### PASSAGE FOR REVIEW
----------------------------------------
The cleistothecia of Uncinula flexuosa, below left, are covered with elegant appendages, each with a terminal hook. This is a characteristic of all species of Uncinula, including Uncinula salicis, the fungus causing the powdery mildew of willow in the picture at the top of this page. The function of these hairs is unknown; they are similar to the cleistothecial appendages of plectomycetes living in animal-associated habitats, which are thought to catch in the fur or feathers of animals. However, it is difficult to imagine such a role for the appendages of Uncinula species. The other three pictures below illustrate some other species of powdery mildews. The one in the panel second to left is Microsphaera diffusa, collected on tick-trefoil (Desmodium canadense). Species of Microsphaera have cleistothecial appendages that are branched at the tip. The panel second to right shows a cleistothecium of Podosphaera clandestina, a common parasite of cherries. Species of Podosphaera resemble those of Microsphaera but differ in having only one ascus in each cleistothecium. The right panel presents cleistothecia of Phyllactinia guttata. This common mildew of alder and birch has cleistothecial appendages that are strongly bulbous at their base and taper out to a point. The cleistothecia also have unusual "brush cells" on their tops. At the end of the growing season, or at the beginning of the next, the cleistothecia are raised up on their appendages by the unequal growth or contraction of the bulb and they thus appear to be standing on little legs. They become detached from the leaf and stick to surrounding vegetation by the brush cells. Winter collections of dried twigs often reveal these little fungi, much to the surprise of students when they first encounter them.
----------------------------------------
### PROVIDED INFORMATION
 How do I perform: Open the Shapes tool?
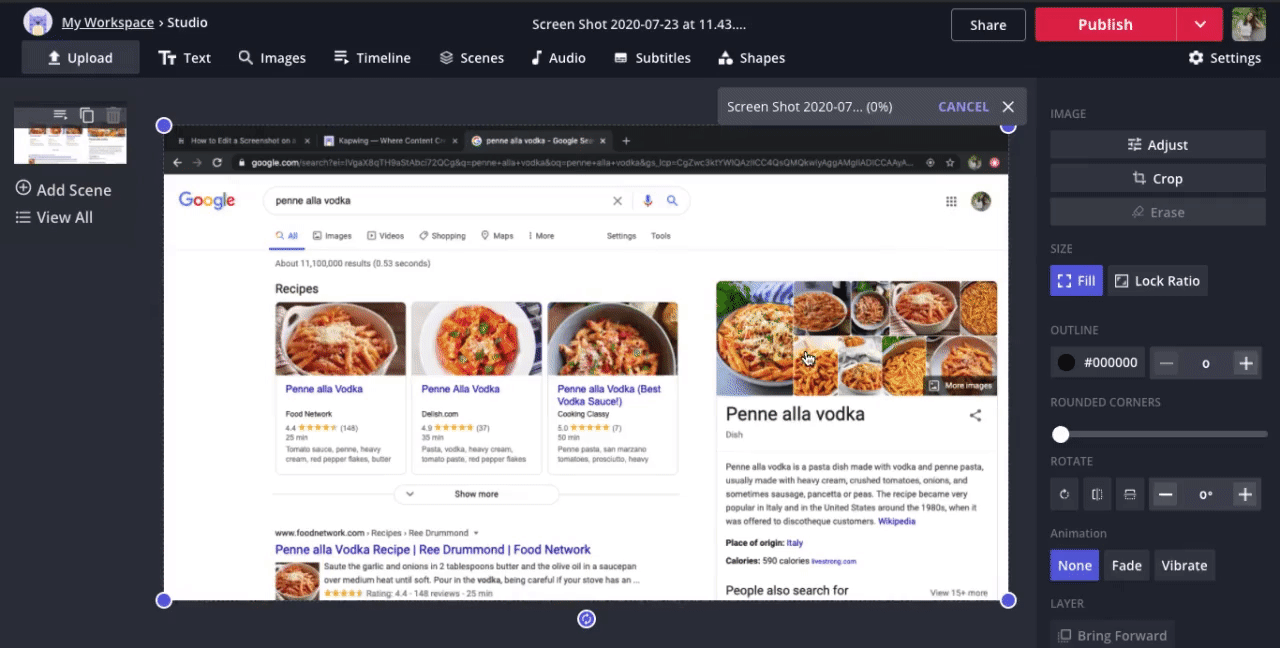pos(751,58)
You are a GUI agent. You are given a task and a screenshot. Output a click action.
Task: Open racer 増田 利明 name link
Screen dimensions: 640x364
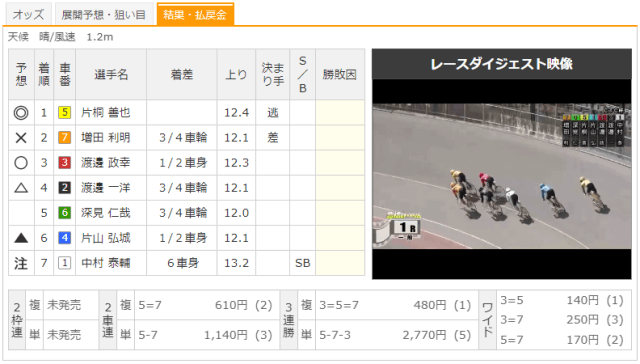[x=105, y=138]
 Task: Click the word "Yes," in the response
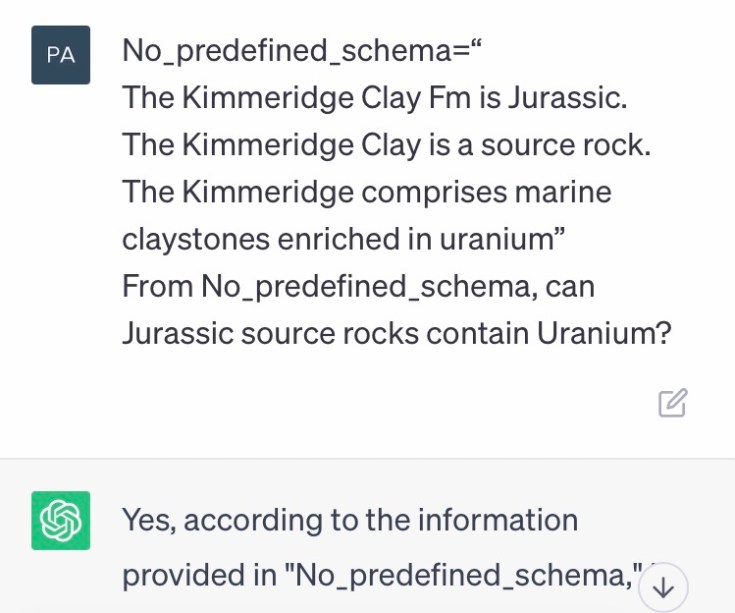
----------------------------------------
### TASK A
Answer these questions from the powdery mildew passage:
(i) What plant has the powdery mildew caused by Uncinula salicis?
(ii) On what plant was Microsphaera diffusa collected?
(iii) How do species of Podosphaera differ from those of Microsphaera?
### TASK B
Continue the powdery mildew passage from the point after its last sentence.
The data has no connection to the powdery mildew passage.

### RESPONSE BOX A
(i) Willow.
(ii) Tick-trefoil (Desmodium canadense).
(iii) They have only one ascus in each cleistothecium.

### RESPONSE BOX B
These unusual fungi appear to belong to the Onygenales because of their production of gymnothecia. Two species of Myxotrichum, M. ochraceum and M. deflexum are shown in the pricture at right. The dark coloured elements of the gymnothecia contrast strongly with the mass of colourless ascospores. These species differ from those of the Onygenales in their ability to digest cellulose and in their occurrence in habitats not associated with vertebrate animals. They often turn up in studies of indoor moulds where they are found on old cardboard and other cellulosic materials. Some species of Myxotrichum produce asexual stages belonging in the genus Oidiodendron.
Pseudogymnoascus roseus, another member of the Myxotrichales, is even more similar to the Onygenales. The gymnothecial elements here are pinkish to orange in colour, just as they are in the Onygenales. It is most commonly isolated from forest soils where it is capable of decomposing wood and other plant materials at low temperatures. It may also be able to enter into mycorrhizal relationships with members of the blueberry family. Species of Pseudogymnoascus produce asexual stages in the genus Geomyces.
Several groups of operculate discomycetes have given rise to cleistothecial species. Many of these, such as Orbicula and Lasiobolidium are very similar to ordinary Pezizales and are immediately recognized as such. Others, such as Coprotiella and Cleistothelebolus are much more reduced in structure. Most members of this group occur on dung and are most closely related to dung-inhabiting discomycetes. The most notable exception to this is Orbicula parietina which grows on composting plant materials at low temperatures.